S'agissant des journalistes, je vous invite à lire le dernier livre d'Hervé Ghesquière, à qui on a reproché de mettre en danger l'opération en Afghanistan, de mobiliser des moyens et de prendre des risques inconsidérés : il y explique qu'il voulait tester une route censée être sécurisée par les Américains, alors qu'elle ne l'était pas…

Monsieur Marsac, en vertu du traité de Lisbonne, les pays de l'Union européenne doivent une entraide aux autres États membres là où ils ne sont pas représentés. Or, dans 18 pays en crise sur 34, nous sommes État pilote. J'ai à cet égard lancé deux initiatives à Bruxelles : la renégociation du concept d'État pilote – il n'y a pas de raison que la France le soit dans un pays sur deux – et le paiement du service rendu – lorsque par exemple nous assurons la sécurité des Espagnols, des Italiens ou des Estoniens.

Nous avons ainsi négocié un accord avec les Américains à Bangui, où ils nous ont confié leurs intérêts : en cas d'évacuation, l'indemnité qu'ils nous verseraient couvrirait largement nos frais. Pourquoi ne pas passer un accord de ce type avec l'ensemble de nos partenaires européens ?

Monsieur Chauveau, si l'on ne s'appuie pas sur des structures régaliennes que l'on contribue à renforcer, on prend en effet tous les risques.

Monsieur Marsaud, à Benghazi, les agents du dispositif chargé de la protection étaient menacés : nous les avons donc rapatriés.
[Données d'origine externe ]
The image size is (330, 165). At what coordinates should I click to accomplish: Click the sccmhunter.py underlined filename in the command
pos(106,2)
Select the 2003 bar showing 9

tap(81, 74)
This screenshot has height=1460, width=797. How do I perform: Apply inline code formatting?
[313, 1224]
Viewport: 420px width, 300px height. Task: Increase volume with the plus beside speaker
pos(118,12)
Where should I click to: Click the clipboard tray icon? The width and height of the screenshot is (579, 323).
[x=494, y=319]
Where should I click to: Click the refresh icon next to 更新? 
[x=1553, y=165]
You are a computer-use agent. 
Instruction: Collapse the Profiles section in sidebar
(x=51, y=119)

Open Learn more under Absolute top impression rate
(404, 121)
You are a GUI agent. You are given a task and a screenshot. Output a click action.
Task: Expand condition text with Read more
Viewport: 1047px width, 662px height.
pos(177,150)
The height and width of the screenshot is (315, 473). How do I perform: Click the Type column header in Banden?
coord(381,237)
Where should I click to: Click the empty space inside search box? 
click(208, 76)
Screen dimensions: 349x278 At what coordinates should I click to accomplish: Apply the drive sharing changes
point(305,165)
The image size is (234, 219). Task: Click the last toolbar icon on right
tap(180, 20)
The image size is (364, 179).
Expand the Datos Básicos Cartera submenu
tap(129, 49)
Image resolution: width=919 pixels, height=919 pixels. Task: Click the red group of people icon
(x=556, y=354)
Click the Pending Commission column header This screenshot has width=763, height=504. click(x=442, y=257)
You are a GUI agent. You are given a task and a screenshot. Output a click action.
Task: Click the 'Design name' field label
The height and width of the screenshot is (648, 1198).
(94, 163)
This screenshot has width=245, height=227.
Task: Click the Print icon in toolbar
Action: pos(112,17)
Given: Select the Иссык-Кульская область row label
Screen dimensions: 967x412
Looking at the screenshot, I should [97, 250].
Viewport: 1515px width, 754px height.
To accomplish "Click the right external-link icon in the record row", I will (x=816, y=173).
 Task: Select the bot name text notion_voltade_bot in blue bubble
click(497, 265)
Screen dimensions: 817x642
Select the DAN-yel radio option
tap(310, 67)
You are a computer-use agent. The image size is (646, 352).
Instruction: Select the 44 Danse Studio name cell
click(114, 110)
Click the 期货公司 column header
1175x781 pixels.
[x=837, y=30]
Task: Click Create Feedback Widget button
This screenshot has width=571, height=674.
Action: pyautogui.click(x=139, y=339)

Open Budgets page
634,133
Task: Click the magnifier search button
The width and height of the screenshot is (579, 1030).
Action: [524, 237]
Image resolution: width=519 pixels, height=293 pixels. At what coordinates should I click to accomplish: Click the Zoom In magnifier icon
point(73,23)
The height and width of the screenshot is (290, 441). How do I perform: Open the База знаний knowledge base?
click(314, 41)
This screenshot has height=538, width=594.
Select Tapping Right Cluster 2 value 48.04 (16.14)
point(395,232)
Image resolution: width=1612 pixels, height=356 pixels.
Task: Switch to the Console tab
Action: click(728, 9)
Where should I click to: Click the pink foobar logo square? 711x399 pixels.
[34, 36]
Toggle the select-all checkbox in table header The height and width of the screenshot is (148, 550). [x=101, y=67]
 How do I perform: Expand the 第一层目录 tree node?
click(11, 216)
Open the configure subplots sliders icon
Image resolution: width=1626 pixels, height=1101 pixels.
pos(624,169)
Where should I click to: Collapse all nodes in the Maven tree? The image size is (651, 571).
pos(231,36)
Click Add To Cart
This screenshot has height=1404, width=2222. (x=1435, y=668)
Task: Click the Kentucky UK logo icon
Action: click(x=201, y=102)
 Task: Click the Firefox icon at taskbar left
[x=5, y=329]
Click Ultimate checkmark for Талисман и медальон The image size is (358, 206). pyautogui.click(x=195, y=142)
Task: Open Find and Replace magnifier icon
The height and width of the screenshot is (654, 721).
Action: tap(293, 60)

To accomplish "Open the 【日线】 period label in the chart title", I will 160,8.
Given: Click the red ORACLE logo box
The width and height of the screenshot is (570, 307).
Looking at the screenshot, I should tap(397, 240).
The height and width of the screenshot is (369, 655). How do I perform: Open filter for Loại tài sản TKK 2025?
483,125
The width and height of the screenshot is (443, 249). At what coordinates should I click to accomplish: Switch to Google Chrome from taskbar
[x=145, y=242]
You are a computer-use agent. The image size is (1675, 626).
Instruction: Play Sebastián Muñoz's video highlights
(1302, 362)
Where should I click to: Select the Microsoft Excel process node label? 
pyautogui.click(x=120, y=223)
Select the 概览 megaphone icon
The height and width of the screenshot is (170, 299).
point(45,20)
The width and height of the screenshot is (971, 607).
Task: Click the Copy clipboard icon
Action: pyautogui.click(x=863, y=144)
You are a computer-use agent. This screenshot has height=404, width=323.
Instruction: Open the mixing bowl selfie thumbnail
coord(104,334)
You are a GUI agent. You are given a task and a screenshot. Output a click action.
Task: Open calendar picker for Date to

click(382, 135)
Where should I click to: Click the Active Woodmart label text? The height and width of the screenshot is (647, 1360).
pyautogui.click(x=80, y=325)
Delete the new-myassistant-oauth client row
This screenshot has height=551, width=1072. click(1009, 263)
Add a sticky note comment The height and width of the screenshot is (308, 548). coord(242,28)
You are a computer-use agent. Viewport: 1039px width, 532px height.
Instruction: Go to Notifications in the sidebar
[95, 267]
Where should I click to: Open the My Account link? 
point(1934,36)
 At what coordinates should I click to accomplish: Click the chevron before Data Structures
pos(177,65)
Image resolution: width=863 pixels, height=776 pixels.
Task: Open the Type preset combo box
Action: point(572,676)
Monsieur Dufau, nous avons à l'égard des crises un éventail de réponse gradué. Face à une crise mineure, j'appelle l'ambassadeur sur place et, en fonction de ce qu'il me dit, je réunis un premier groupe de personnes – en semaine, nous disposons d'un format interministériel – pour voir les premières mesures à prendre. Ce peut être l'envoi d'un SMS d'alerte via l'ambassade ou le centre de crise à l'ensemble de nos compatriotes sur place. Au-delà, on peut fermer le lycée français pendant quelques jours, prendre des mesures de confinement, voire de sécurisation de l'aéroport, comme nous l'avons fait à Bangui, avec l'accord des autorités centrafricaines, pour permettre de dépêcher des renforts. On peut aussi faire venir des forces directement de Paris, donner la consigne de regrouper l'ensemble des Français en vue d'une éventuelle évacuation, voire, dernier cran de réponse possible, envoyer les moyens pour évacuer toute la communauté française en cas de risque vital.

Si nous n'avons pas d'accord cadre avec Air France, nous dialoguons avec cette compagnie au cas par cas. Par exemple, je vais attirer l'attention de son responsable de la sûreté, qui envisage de fermer le seul vol hebdomadaire avec Bangui, sur le signal que provoquerait une telle mesure.

Je rappelle que quand, dans un pays faible, la France ordonne l'évacuation de ses ressortissants, le chaos s'installe rapidement. C'est la raison pour laquelle nous essayons d'éviter autant que possible d'en venir à cette extrémité.

S'agissant des catastrophes naturelles, le Bureau de la coordination des affaires humanitaires (BCAH), qui est le bras armé humanitaire des Nations unies, dépêche un groupe faisant l'évaluation du risque dès qu'il y a une crise humanitaire majeure. Puis il lance un « appel consolidé » précisant le montant des moyens nécessaires.